L’Alleanza atlantica è nel pieno della sua trasformazione, dovuta alle minacce della Russia e adesso, diverse ma complementari, della presidenza americana, e la necessità di rafforzare le capacità di difesa europee è qualcosa di malcompreso dal pubblico anche perché recepito con diffidenza dal pubblico. E invece nave Trieste è un bengodi della tecnologia, e sin dalla Seconda guerra mondiale non c’era mai stata un’unità così grande tutta made in Italy. 245 metri di unità di assalto anfibio multiruolo, una rarità nelle marine europee perché è in grado di condurre tutte le operazioni anfibie dall’inizio alla fine, che “sono tra le operazioni più complesse dal punto di vista militare”, spiega l’ammiraglio Orini.

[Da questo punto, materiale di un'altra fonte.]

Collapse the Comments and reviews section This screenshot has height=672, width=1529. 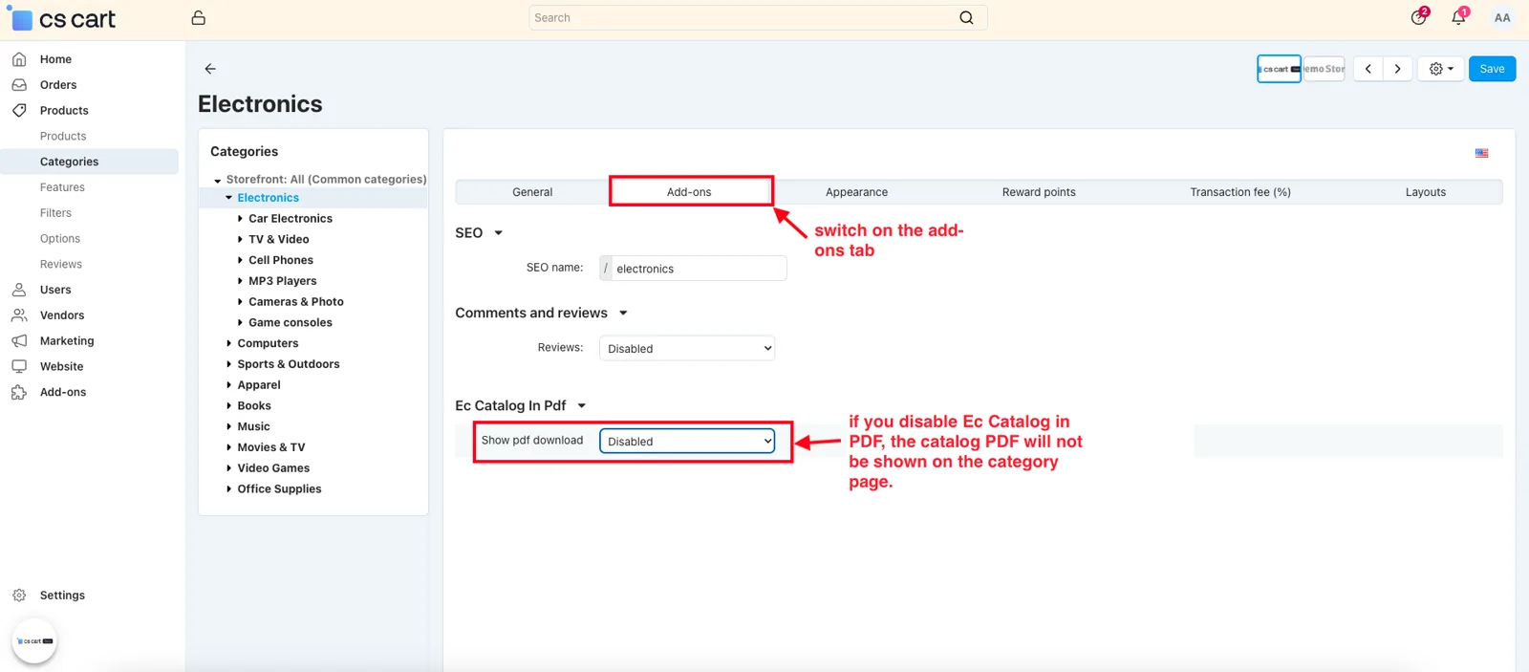coord(623,313)
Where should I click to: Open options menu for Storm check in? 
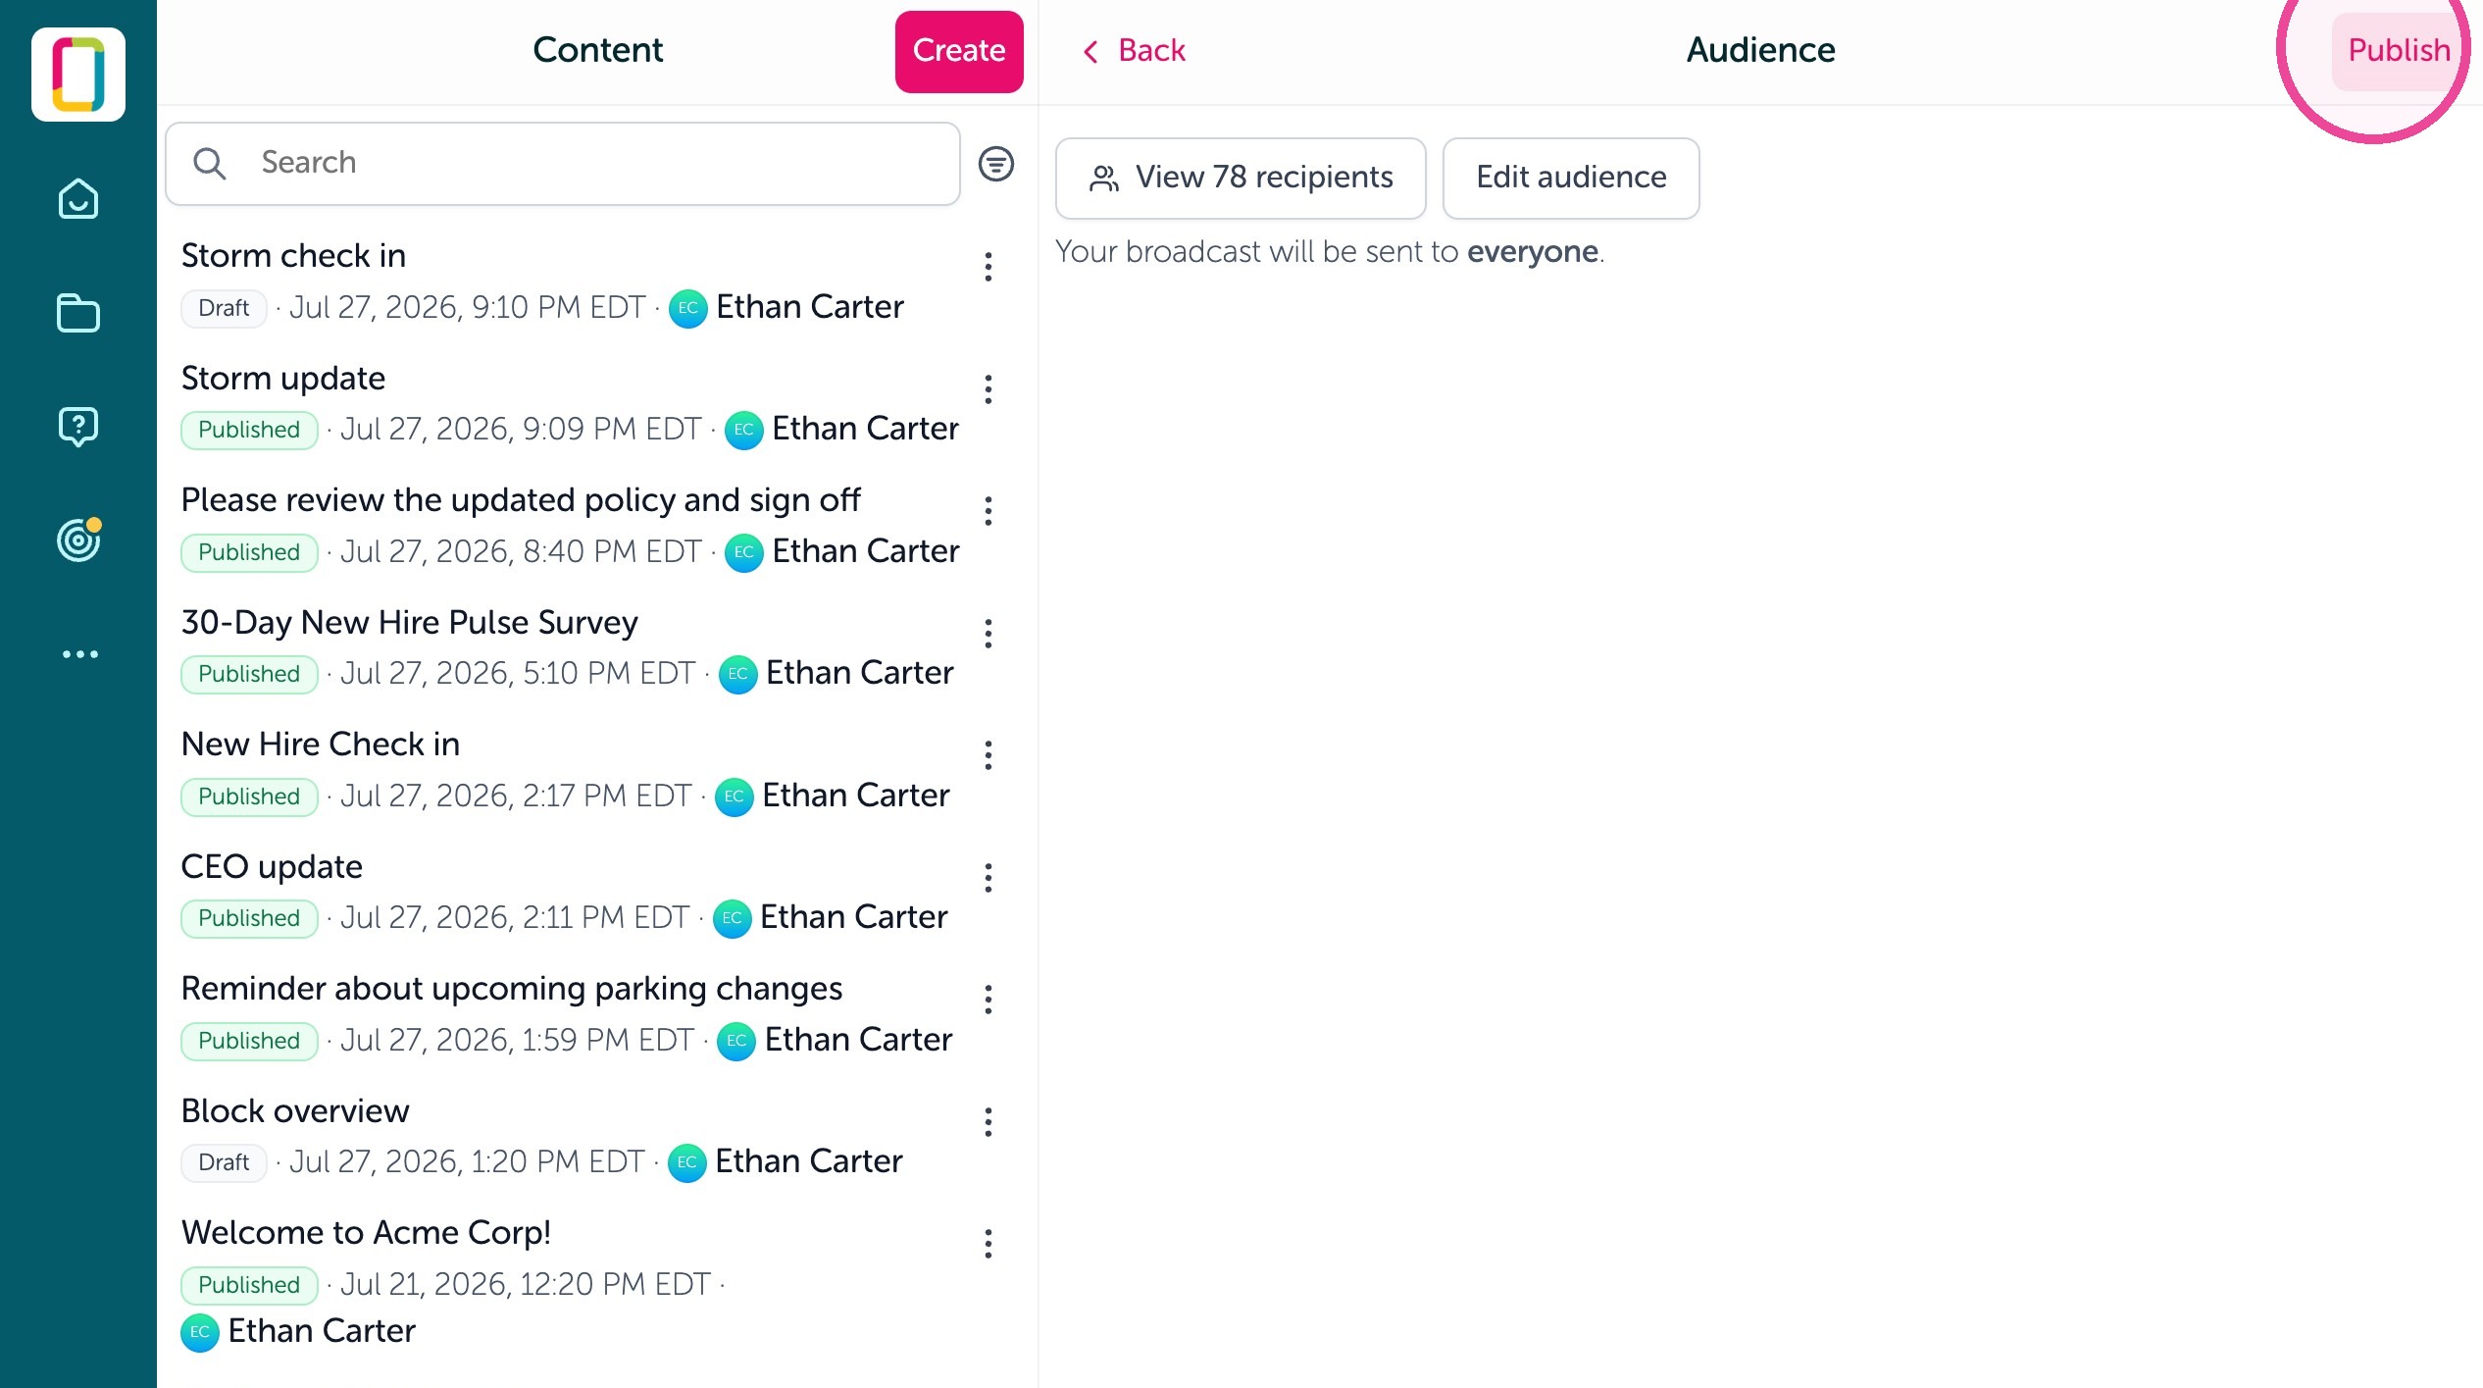pos(988,267)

Come quella che l’Italia ha condotto nel 2006 in Libano, denominata “Leonte”. La nave è autosufficiente perché può ospitare i membri dei due staff che servono per un’operazione anfibia – non si inventano, sono codificate in un documento Nato: di nuovo, l’importanza della condivisione – può trasportare i mezzi che servono a un eventuale sbarco, può far sbarcare gli incursori, e ha uno dei più grandi ospedali per una nave di questo tipo, con sale operatorie e posti di terapia intensiva. “Un giorno abbiamo accompagnato dei civili in un tour a bordo”, spiega un ufficiale al Foglio, che preferisce restare anonimo, “un signore davanti all’ospedale si è messo a piangere, ci ha detto: non avrei mai pensato a tutto questo”. C’è un problema di comunicazione della Difesa, ma c’è anche un limite nella capacità italiana di capire che la difesa, per esempio quella marittima, non è soltanto il Vespucci – la nave più antica della Marina militare che funziona da veliero scuola per i marinai del futuro. A bordo del Trieste c’è un gruppo di studenti universitari che vive la vita della Marina nel pieno delle sue possibilità, un equipaggio giovanissimo – ci spiegano che di recente anche gli allievi ufficiali in ferma prefissata, ragazzi che fanno una scelta di vita temporanea nelle Forze armate, vengono impiegati in ruoli più operativi per dargli la possibilità di capire se è una vita che gli piace, e agli ufficiali di selezionare i migliori talenti. E questo perché la Difesa di cui parliamo oggi è la difesa della democrazia liberale di tutti.